The CPU load jumps dramatically at 2:10AM :
12:00:01 AM runq-sz plist-sz ldavg-1 ldavg-5 ldavg-15
12:10:01 AM 1 270 2.54 3.56 4.00
12:20:01 AM 10 270 5.58 5.09 4.61
12:30:01 AM 9 297 10.06 9.63 7.22
12:40:01 AM 7 296 3.42 5.17 6.15
12:50:02 AM 8 291 4.36 4.57 5.43
01:00:02 AM 20 297 9.38 7.57 6.49
01:10:01 AM 6 279 5.83 6.86 6.90
01:20:01 AM 11 263 5.77 5.43 5.98
01:30:01 AM 2 291 6.70 5.56 5.66
01:40:01 AM 2 285 3.73 5.09 5.37
01:50:01 AM 6 285 3.84 4.65 5.11
02:00:01 AM 8 283 2.56 3.72 4.45
02:10:01 AM 2 431 14.67 10.88 7.34
02:20:01 AM 1 425 7.10 11.48 9.73
02:30:01 AM 4 453 10.30 12.79 11.23
02:40:01 AM 2 440 14.12 16.13 13.41
Here are my stats :
Hostgator VPS Level 7, 2 x 2GHz CPU, 3.2G RAM, CentOS 5.9, Apache 2.2.19, MySQL
- Mysql did not show any abnormal load during this time
- Apache was showing all workers in "W" state.
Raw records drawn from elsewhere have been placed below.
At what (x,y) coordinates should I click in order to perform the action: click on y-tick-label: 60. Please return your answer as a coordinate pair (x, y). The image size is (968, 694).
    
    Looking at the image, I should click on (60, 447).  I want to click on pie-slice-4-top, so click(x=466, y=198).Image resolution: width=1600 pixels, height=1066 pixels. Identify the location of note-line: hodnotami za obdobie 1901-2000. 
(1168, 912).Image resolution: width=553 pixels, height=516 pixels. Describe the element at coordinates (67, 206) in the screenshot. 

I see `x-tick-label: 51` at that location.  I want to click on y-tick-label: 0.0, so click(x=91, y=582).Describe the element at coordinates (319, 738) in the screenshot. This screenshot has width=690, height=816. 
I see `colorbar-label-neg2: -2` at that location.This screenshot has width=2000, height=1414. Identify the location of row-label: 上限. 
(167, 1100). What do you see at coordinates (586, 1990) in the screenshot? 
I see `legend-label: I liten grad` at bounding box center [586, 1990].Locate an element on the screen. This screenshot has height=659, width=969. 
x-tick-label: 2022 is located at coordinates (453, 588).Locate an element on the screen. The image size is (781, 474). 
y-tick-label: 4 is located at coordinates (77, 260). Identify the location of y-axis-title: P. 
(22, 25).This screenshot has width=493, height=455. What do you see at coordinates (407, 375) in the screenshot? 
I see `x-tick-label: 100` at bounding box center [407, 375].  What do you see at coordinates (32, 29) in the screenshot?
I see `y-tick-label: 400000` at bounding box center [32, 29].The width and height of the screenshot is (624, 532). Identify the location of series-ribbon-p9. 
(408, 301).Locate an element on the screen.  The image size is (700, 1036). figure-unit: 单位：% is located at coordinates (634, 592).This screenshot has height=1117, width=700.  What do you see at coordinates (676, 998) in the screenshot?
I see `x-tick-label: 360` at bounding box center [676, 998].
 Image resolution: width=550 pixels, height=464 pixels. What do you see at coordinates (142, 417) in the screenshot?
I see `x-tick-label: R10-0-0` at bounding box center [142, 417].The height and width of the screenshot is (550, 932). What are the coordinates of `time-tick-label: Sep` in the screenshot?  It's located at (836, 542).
- Rebooting, restarting mysql, restarting apache all did not resolve the issue
- Nothing abnormal in apache error log (except lots of 503 errors during this time)
I'm really not sure where to start investigating this issue. I'd appreciate any pointers with :
1 - how to fully diagnose this issue now 2 - or what tools to install/ commands to run to capture extra data when it happens again.
thanks in advance.
How to diagnose: - Plot the graphs. Use munin, cacti or other external monitoring system to get to know, what exactly kind of resource has ended. - Use atop or sar to get detailed information about processes activity in timeline. When you servers goes down, check dumps moving backward.
Problem turned out to be a misbehaving cpanel system cron job that was using up all the CPU, in turn causing apache to be unable to serve requests.